Task item => Go through the entries below and print, exactly, the lines starting at the one with "Click Ferreira's 6.65 rating badge" and ending at the one with "Screen dimensions: 399x260", keeping both ends and no others.

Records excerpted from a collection
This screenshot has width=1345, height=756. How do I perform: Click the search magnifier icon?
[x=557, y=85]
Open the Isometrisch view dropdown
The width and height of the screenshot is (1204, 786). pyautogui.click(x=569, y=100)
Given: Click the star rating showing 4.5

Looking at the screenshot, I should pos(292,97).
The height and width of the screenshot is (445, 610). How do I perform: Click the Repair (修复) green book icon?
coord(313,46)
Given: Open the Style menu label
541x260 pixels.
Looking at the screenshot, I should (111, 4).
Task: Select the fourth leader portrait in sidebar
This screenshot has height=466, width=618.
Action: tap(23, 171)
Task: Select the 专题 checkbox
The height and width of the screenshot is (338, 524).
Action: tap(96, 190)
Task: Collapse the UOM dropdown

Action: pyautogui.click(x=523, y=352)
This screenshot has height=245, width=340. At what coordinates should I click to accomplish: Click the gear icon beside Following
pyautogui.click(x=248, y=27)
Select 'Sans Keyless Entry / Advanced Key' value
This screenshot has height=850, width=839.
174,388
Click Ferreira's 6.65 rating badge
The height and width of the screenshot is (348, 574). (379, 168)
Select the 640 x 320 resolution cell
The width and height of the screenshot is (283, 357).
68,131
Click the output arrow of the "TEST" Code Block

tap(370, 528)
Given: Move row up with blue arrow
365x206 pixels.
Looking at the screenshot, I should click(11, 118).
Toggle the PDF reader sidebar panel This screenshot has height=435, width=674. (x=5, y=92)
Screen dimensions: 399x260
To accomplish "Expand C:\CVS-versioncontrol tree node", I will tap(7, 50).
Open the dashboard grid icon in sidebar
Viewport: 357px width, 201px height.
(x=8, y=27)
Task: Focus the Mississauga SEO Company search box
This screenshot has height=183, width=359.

Exercise response =>
Click Ferreira's 6.65 rating badge
The height and width of the screenshot is (348, 574). (379, 168)
Select the 640 x 320 resolution cell
The width and height of the screenshot is (283, 357).
68,131
Click the output arrow of the "TEST" Code Block

tap(370, 528)
Given: Move row up with blue arrow
365x206 pixels.
Looking at the screenshot, I should click(11, 118).
Toggle the PDF reader sidebar panel This screenshot has height=435, width=674. (x=5, y=92)
Screen dimensions: 399x260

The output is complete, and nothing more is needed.